Please quote the listing below verbatim, from the line containing "This screenshot has height=1000, width=601." through the line containing "pos(131,88)", both included.
:::::
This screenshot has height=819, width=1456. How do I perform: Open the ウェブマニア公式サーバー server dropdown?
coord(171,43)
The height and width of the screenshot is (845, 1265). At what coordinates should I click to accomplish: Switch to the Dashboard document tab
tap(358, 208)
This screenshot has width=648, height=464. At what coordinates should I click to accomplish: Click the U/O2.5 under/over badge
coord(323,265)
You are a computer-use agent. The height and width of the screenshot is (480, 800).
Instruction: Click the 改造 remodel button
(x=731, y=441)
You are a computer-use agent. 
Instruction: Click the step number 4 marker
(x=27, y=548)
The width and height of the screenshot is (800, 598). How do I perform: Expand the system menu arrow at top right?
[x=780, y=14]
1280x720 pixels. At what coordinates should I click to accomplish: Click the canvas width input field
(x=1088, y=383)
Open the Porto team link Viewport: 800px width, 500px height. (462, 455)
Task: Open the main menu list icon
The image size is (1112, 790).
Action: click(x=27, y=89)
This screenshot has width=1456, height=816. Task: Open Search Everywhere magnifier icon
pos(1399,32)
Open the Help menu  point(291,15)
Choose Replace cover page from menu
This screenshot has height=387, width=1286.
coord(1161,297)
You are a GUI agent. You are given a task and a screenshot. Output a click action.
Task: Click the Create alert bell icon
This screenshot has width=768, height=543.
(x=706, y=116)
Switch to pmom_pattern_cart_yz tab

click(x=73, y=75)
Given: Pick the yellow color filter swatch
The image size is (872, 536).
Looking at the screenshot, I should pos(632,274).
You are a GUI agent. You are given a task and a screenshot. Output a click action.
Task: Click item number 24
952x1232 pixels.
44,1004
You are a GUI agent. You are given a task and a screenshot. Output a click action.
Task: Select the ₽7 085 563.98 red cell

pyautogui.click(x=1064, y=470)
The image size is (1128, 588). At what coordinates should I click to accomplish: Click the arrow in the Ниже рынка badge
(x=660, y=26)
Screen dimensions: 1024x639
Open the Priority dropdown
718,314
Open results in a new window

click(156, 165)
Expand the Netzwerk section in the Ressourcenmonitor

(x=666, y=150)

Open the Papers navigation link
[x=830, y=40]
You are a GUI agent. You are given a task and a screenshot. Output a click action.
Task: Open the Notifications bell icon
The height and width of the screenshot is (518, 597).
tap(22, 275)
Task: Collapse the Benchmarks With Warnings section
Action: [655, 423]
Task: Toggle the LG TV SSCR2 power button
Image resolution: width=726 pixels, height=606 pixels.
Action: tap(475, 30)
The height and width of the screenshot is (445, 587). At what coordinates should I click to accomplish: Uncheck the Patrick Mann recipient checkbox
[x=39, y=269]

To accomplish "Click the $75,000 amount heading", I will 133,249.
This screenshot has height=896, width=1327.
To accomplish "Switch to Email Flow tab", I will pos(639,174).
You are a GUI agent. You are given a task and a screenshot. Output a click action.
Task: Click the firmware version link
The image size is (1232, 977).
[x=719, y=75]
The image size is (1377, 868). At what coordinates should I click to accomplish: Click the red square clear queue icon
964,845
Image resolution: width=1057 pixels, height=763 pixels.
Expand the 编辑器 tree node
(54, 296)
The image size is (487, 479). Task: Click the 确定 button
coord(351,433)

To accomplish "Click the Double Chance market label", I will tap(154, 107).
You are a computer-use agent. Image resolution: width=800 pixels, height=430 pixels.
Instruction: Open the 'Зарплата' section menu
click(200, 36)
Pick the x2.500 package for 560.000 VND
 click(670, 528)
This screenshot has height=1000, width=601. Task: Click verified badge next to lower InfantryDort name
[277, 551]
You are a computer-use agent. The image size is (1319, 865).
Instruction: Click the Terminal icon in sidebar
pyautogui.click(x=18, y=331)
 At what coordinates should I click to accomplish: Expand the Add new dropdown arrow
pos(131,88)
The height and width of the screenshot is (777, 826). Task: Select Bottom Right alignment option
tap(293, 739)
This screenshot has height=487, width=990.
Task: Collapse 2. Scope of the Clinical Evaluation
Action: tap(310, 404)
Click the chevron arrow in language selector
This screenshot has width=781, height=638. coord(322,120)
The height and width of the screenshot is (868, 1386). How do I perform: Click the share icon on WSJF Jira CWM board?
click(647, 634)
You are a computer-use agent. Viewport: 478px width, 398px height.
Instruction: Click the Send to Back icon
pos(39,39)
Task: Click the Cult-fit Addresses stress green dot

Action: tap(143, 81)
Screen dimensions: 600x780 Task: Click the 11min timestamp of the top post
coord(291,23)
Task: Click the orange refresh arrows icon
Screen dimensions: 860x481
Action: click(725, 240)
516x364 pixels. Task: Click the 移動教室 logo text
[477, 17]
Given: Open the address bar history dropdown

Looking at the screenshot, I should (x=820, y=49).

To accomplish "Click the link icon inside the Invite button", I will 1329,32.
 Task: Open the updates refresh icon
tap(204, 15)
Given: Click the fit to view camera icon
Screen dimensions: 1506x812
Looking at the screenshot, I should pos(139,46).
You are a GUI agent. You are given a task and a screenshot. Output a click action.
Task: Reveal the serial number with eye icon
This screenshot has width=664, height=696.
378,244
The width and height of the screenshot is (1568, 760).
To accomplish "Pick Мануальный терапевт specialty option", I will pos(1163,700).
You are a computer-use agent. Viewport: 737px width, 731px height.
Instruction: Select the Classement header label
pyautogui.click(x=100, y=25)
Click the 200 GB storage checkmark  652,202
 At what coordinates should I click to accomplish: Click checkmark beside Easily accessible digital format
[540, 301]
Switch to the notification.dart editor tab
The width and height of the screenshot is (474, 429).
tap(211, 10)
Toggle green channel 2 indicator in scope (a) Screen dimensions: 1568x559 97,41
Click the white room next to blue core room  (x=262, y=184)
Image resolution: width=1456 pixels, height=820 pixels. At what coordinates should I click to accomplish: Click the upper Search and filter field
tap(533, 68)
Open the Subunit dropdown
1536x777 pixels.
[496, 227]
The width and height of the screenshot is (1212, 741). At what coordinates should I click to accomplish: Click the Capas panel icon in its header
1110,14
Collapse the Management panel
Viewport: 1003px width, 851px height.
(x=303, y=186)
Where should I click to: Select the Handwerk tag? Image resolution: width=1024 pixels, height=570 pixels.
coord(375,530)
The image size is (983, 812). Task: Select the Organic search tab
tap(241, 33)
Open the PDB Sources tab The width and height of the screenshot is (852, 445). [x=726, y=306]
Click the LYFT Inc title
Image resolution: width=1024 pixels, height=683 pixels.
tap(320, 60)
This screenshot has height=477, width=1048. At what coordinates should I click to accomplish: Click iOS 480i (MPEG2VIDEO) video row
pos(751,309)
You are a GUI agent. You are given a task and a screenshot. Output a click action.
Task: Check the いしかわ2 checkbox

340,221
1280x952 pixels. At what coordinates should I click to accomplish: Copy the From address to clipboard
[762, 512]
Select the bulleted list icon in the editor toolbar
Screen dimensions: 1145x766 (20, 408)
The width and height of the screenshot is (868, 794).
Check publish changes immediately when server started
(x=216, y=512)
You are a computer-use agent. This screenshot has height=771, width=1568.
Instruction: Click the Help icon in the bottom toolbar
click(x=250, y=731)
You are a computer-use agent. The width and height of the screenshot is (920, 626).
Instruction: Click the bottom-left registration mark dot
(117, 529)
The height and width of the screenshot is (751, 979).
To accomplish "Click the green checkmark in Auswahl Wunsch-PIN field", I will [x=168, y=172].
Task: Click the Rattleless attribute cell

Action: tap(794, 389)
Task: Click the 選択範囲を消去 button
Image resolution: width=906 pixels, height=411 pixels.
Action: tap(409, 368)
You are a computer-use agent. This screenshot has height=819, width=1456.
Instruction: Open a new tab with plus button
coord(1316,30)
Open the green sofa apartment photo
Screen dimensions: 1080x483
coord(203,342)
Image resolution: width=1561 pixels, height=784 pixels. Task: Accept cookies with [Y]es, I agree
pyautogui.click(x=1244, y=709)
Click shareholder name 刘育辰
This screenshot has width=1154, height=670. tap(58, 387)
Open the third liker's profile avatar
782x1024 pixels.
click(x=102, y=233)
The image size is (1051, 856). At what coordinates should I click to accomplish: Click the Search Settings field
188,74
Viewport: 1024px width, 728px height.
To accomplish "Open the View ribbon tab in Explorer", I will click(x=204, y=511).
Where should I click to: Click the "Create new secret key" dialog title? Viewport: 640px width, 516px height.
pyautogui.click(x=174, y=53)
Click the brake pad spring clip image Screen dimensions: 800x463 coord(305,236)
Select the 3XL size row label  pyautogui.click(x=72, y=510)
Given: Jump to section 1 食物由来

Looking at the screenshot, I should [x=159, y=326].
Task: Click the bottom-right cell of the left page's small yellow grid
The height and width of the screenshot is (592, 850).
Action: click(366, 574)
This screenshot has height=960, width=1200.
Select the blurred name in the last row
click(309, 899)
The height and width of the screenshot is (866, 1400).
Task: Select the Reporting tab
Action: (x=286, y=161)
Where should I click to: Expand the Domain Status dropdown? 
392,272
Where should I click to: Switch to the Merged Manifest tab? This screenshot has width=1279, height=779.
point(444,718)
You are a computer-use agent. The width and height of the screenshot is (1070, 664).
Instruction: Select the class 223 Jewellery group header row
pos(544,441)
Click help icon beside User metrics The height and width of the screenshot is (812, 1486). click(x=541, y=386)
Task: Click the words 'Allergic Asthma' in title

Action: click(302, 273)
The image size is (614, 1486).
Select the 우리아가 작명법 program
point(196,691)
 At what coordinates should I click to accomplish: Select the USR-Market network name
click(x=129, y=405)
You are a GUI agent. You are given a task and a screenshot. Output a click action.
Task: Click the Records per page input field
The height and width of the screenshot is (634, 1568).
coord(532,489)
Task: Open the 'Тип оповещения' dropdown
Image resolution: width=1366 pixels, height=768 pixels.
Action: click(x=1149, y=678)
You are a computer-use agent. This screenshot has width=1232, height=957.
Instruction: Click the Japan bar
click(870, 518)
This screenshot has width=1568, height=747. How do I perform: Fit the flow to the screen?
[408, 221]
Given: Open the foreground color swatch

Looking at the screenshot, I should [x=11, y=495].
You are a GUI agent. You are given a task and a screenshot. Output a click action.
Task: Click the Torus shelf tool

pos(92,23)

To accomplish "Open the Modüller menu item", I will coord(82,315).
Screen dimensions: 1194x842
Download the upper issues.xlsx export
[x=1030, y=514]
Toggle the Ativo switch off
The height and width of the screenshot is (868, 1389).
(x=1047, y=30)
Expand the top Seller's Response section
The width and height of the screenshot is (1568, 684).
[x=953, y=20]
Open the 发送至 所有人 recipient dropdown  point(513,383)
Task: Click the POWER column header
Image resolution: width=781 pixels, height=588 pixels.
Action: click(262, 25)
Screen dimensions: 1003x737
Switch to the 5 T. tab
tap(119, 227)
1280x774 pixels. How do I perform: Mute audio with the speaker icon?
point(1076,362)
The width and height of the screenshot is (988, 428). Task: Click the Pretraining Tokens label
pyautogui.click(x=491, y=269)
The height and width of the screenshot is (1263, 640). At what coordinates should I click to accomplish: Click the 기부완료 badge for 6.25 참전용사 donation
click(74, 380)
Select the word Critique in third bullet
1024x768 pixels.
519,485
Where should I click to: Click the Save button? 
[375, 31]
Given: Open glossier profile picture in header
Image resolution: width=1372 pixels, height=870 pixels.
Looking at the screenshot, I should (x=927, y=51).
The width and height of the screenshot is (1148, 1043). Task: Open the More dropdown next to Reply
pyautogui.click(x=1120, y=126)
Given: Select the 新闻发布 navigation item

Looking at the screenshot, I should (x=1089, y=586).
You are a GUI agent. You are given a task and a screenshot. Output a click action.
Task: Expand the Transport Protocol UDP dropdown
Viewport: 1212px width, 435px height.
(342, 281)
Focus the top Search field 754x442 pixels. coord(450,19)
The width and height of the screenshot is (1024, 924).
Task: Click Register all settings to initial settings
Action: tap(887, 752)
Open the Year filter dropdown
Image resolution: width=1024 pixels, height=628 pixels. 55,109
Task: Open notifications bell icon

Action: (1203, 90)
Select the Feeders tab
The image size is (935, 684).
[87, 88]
:::::
§ **Task answer**:
This screenshot has height=1000, width=601. Task: Click verified badge next to lower InfantryDort name
[277, 551]
You are a computer-use agent. The image size is (1319, 865).
Instruction: Click the Terminal icon in sidebar
pyautogui.click(x=18, y=331)
 At what coordinates should I click to accomplish: Expand the Add new dropdown arrow
pos(131,88)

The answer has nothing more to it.